:: Input records ::
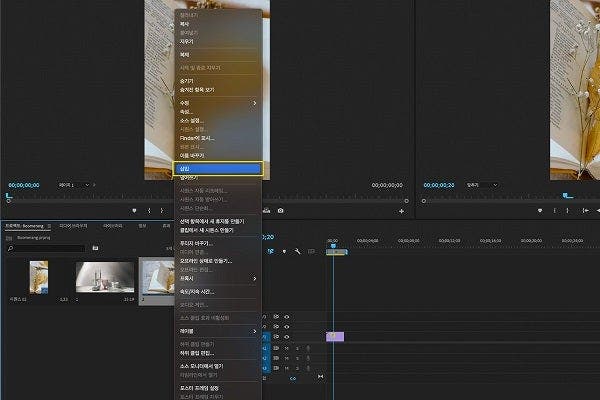This screenshot has width=600, height=400.
Task: Click 속도/지속 시간... in the context menu
Action: pyautogui.click(x=196, y=291)
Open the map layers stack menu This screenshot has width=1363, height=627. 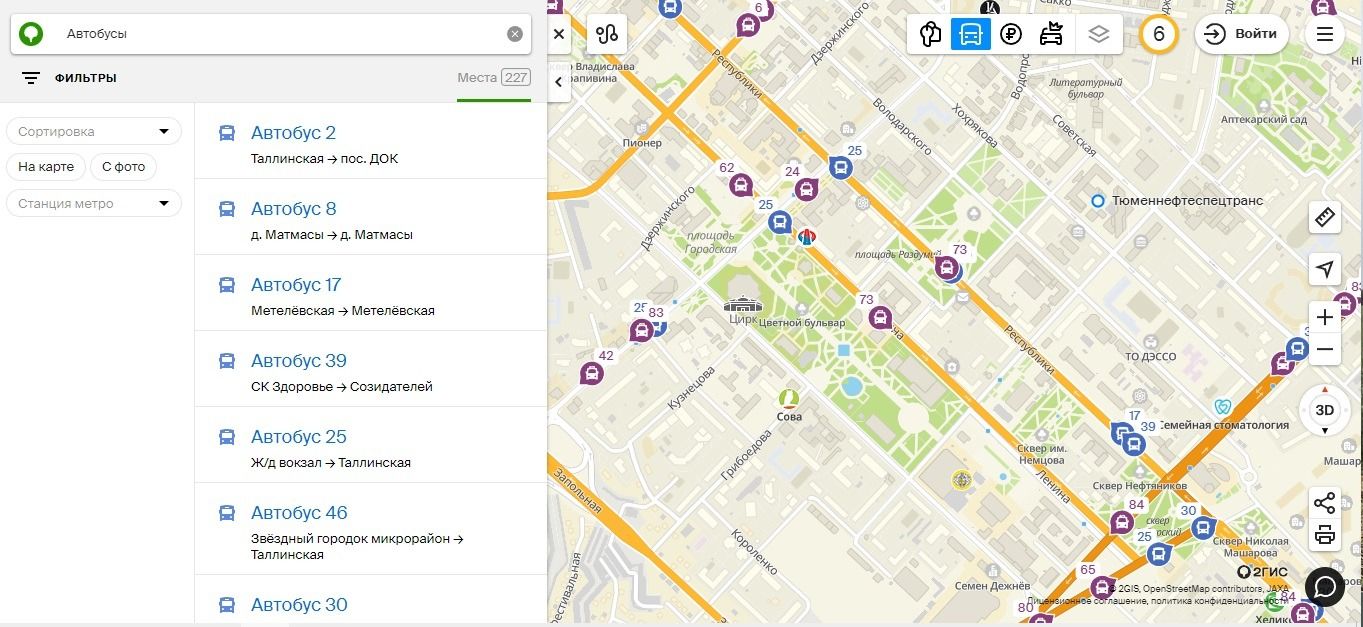(1099, 34)
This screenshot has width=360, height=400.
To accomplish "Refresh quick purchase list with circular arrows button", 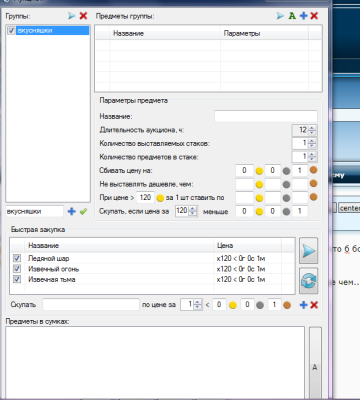I will (x=308, y=281).
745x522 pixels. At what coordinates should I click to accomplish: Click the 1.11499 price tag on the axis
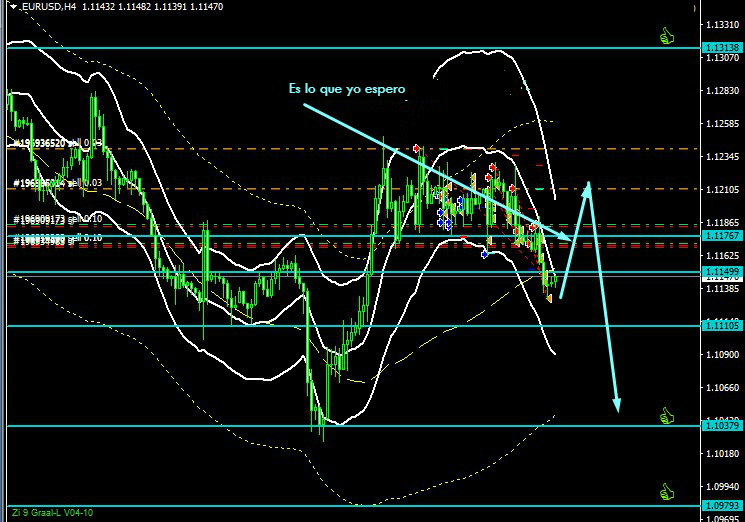tap(722, 272)
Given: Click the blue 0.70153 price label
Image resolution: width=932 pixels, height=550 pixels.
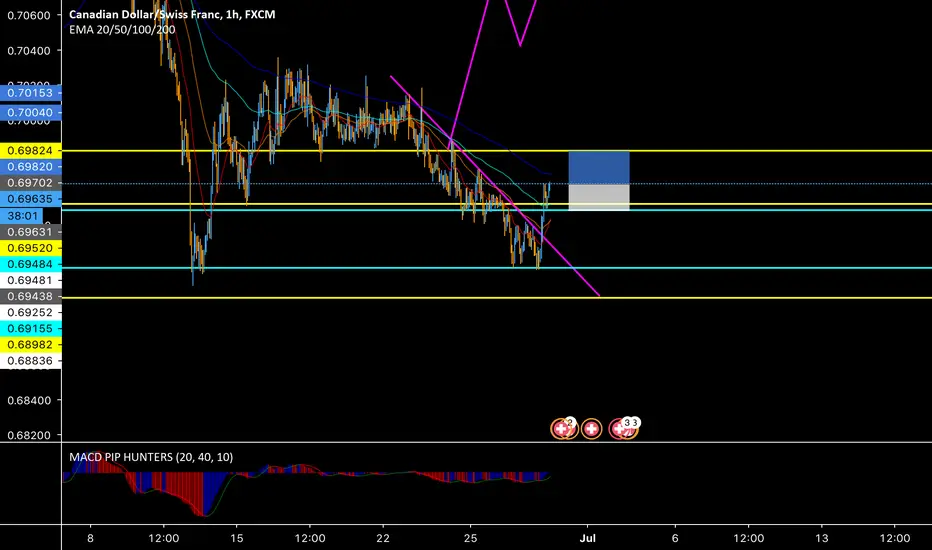Looking at the screenshot, I should coord(30,93).
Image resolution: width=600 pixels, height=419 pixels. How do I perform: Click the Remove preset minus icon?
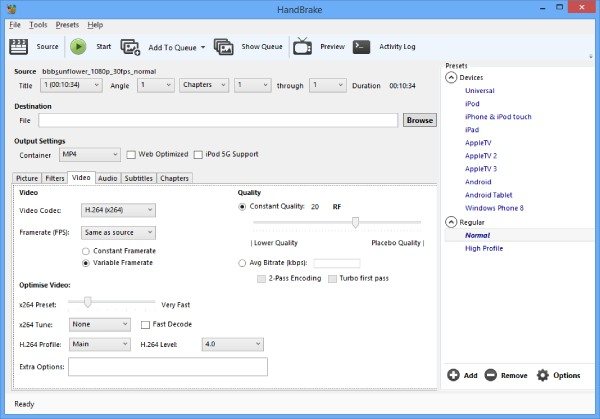pyautogui.click(x=491, y=375)
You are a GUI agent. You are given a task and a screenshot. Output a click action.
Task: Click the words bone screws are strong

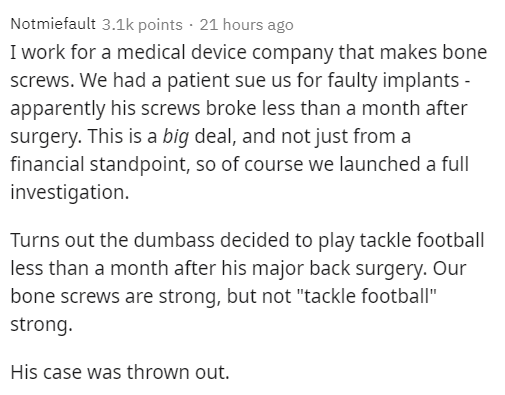pos(115,297)
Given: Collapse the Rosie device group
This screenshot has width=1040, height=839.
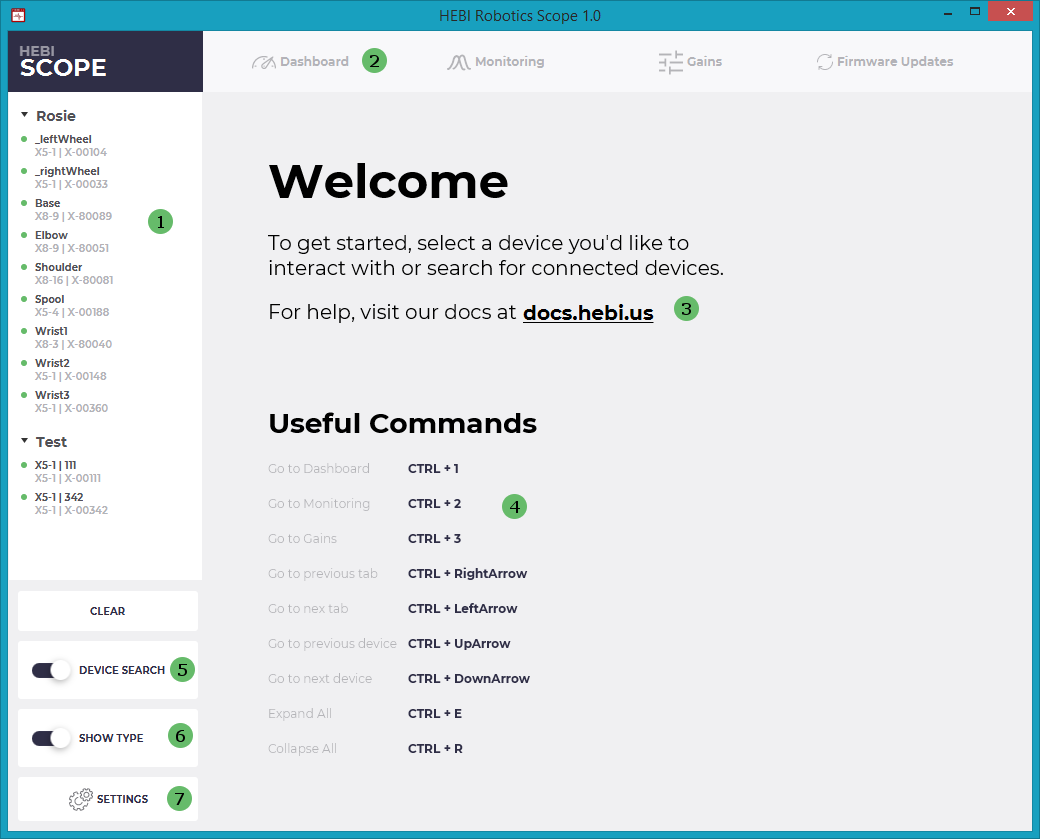Looking at the screenshot, I should (x=25, y=116).
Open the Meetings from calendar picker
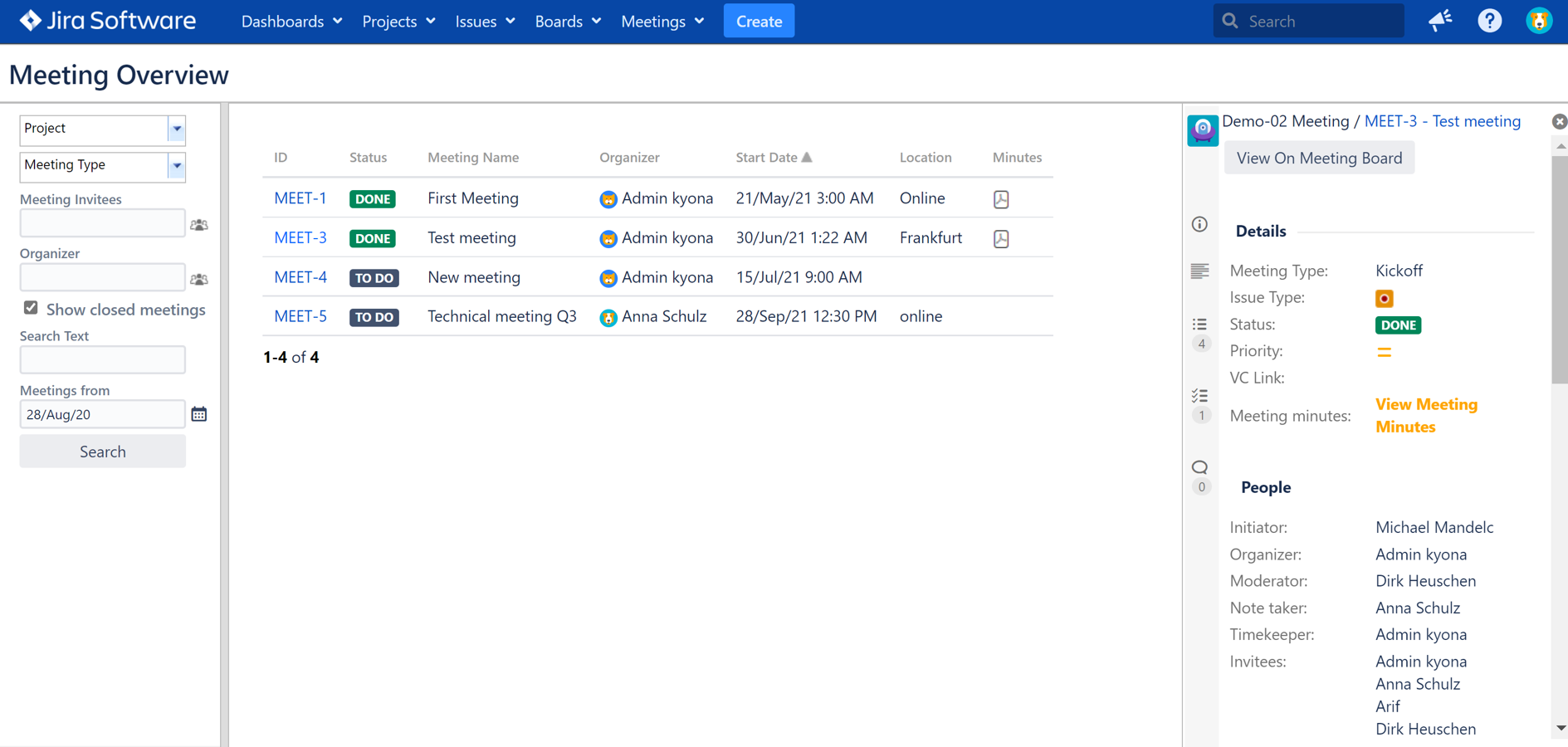The height and width of the screenshot is (747, 1568). (199, 414)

:: Work instruction ::
Your copy should start at the line with "Task: Click the words bone screws are strong", stop at the last line of the listing above, match exactly, and contain no pictures.

:: Task solution ::
Task: Click the words bone screws are strong

pos(115,297)
Given: Collapse the Rosie device group
This screenshot has width=1040, height=839.
Looking at the screenshot, I should (x=25, y=116).
Open the Meetings from calendar picker
The height and width of the screenshot is (747, 1568). (199, 414)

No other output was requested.